Any garnishee who answers admitting an indebtedness, or the possession of property due or belonging to the defendant, may show by his answer that he is advised and believes that the defendant does or will claim the debt or property, or some part thereof, as exempt from yarnishment, levy, or sale. Upon the filiny of such answer, the clerk or justice of the peace shall issue a summons or make publication, if *992defendant be shown by oath to be absent from the state, for the defendant, notifying him of the garnishment and the answer, and requiring him to assert his right to the exemption. Proceedings against the garnishee shall be stayed until the question of the debtor’s right to the exemption be determined. If the defendant fail to appear, judgment by default may be taken against him, adjudging that he is not entitled to the property or debt as exempt; but if he appear, the court shall, on his motion, cause an issue to be made up and tried between him and the plaintiff.

(emphasis added).

¶ 15. In this case Stevens & Ward answered the Writ of Garnishment on December 4, 1995, and admitted that it had a debt to Glenn Folse in the amount of $7,308.33; denied that it was in possession of personal effects of Folse; denied knowledge of persons or entities indebted to Folse; provided the last known address of Folse as being 1001 Edenbourne Street, Pineville, Louisiana 71360; denied that Folse had ever been an employee of Stevens & Ward; stated that Folse was believed to be an in-patient at a medical facility in the State of Louisiana; stated that it “has no information indicating whether the funds described above are exempt from execution pursuant to Miss. Code Ann. § 85-3-1, et seq. (1972)”; and that it had interpled the disputed funds in Hinds County Chancery Court. As Stevens & Ward did not suggest an exemption, the clerk had no duty under § 11 — 35— 33 to issue notice to Folse. The clerk in this case felt otherwise, and issued the notice on January 5, 1996. Folse raised this issue on direct appeal and the Court of Appeals found it be without merit.

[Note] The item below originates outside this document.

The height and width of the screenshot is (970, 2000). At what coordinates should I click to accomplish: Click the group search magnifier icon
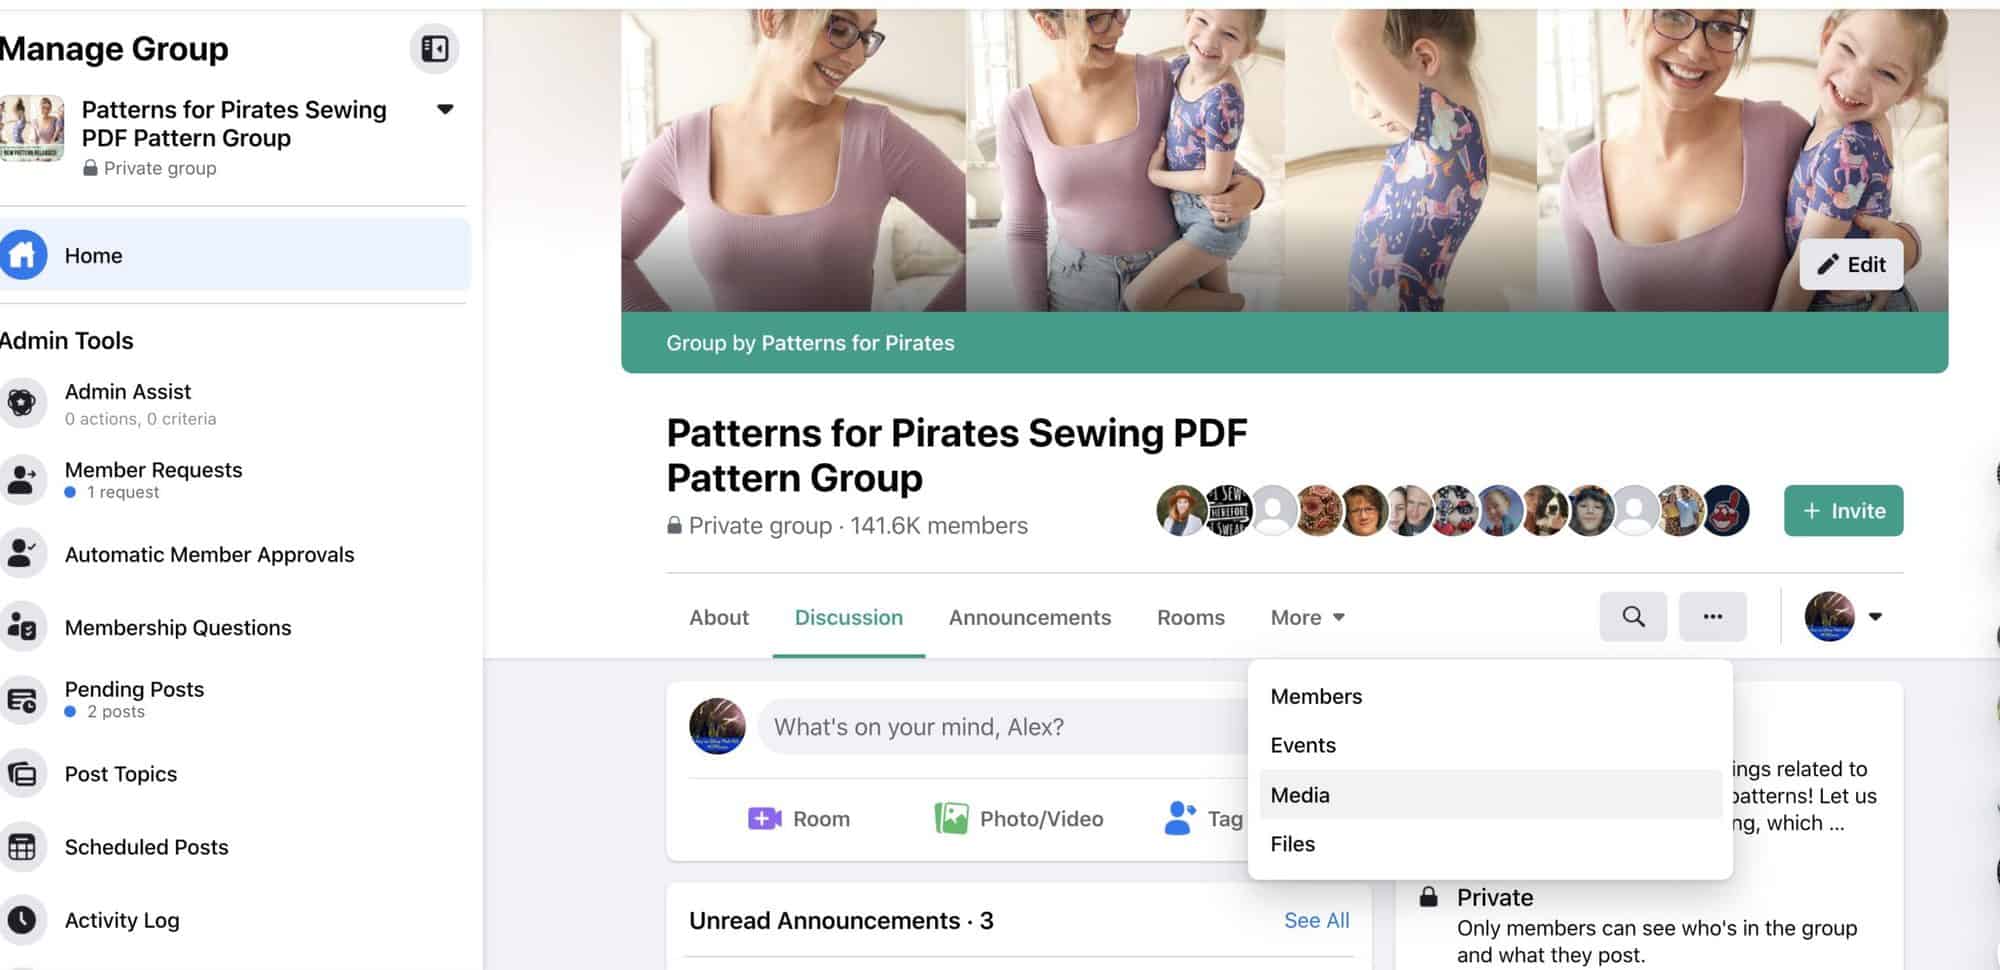pyautogui.click(x=1633, y=617)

¶ 16. Where a judgment debtor is only entitled to notice of the garnishment action if the garnishee suggests exemptions under § 11-35-33, the notice provisions of M.R.C.P. 55 are inconsistent with the statutes, and are not applicable. Folse’s remedy is against Stevens & Ward for failure to raise the applicable exemption(s) in its answer to the garnishment action. See City of Laurel v. Turner, 80 Miss. 530, 31 So. 965 (1902) (predecessor statute to § 11-35-33 “marks out the course of the garnished debtor; and, if he fails to observe it, he fails at his own peril. Exemptions are highly favored by the law, and their protection may not be defeated by the intention or negligence of garnishees.”). This was the position of the Court of Appeals dissent and we find that it is the correct one. The judgment of the Court of Appeals is reversed, and the judgment of the Lauderdale County Circuit Court is reinstated.

¶ 17. REVERSED.

PRATHER, C.J., BANKS, P.J., McRAE, SMITH, MILLS AND COBB, JJ., CONCUR. WALLER AND DIAZ, JJ., NOT PARTICIPATING.